CRITIQUE// Germinal : c’est raté

Soyons honnêtes : sur le plan esthétique, la série de Julien Lilti et David Hourrègue tient toutes ses promesses. Mais le premier épisode, dont la diffusion le 27 octobre sur France 2 est annoncée en fanfare, n’augure pas grand chose de positif pour la suite. A n’en pas douter, l’ensemble ne soutiendra pas la comparaison avec le film de Claude Berri sorti en 1993.

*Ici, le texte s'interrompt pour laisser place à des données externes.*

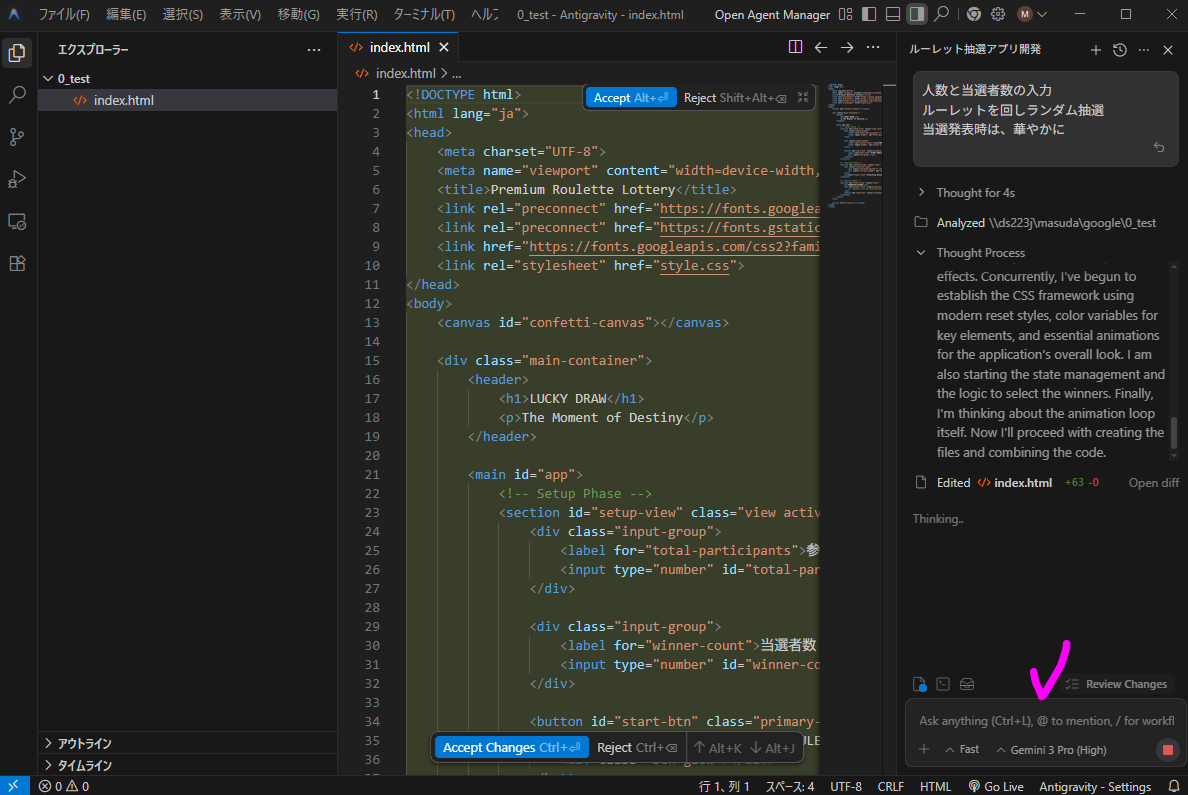The height and width of the screenshot is (795, 1188).
Task: Split the editor to the right
Action: (795, 47)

Si la reconstitution de la mine et du travail des mineurs – hommes, femmes, gamins, ces damnés des ténèbres – est remarquable, si les premières images d’un coup de grisou et de l’explosion mortelle qui s’ensuit sont saisissantes de réalisme, la représentation de la vie quotidienne nous donne pour sa part une vision bien édulcorée. La mise en scène trop lisse ne laisse jamais transparaître ce qui exsude des murs de brique chez Zola : la souffrance née du dénuement, de la faim, l’entassement dans la promiscuité, la crudité des situations liée à la proximité des corps et à leur intimité improbable (on se souvient de la scène du bain donné à Maheu/Depardieu par sa femme dans le film de Berri). Comment rendre plausibles la détresse et la faiblesse humaine quand les acteurs semblent pleins de vie et de santé (Etienne Lantier au visage poupin, les fillettes à la vêture soignée, impeccablement coiffées) ? Où est passée la « pâleur chlorotique » qui résumait à elle seule les visages émaciés et les corps chétifs ? Tout sonne faux jusqu’à la poussière noire, qui ressemble à une couche de cirage gras et disparaît avec la première eau de lavage – alors que la poudre de charbon, faut-il le rappeler, s’incrustait dans tous les pores, les rides et teintait les cils de ceux qui furent ainsi appelés « gueules noires ».

Quelle est la finalité de cette resucée tape à l’œil ? Quel intérêt de moderniser à ce point le récit original en truffant ses dialogues d’anachronismes (« Je m’casse ! » « Dégage ! » « Il drague ! ») ou en créant des situations inédites ? Catherine n’est pas violée dans le roman, elle est certes malmenée et battue par Chaval mais avec cette sorte de servilité féminine propre à l’époque et bien loin de la rage sourde éprouvée ensuite. Un appel du pied opportuniste à Meetoo ? A l’issue de ce premier épisode, on est en droit de se demander comment va germer la graine de la révolte sociale, la première, semée jadis par Zola.

L’histoire des corons, la misère, la faim, la dignité des mineurs dans leur combat, tout cela ne s’accorde que difficilement avec le clinquant du contemporain. Ce nouveau Geminal est beau, coloré, pimpant : saisit-il pour autant toute la substantifique moëlle de cette formidable fresque épique qu’est le roman éponyme ? Dans le doute, choisissons de relire Zola.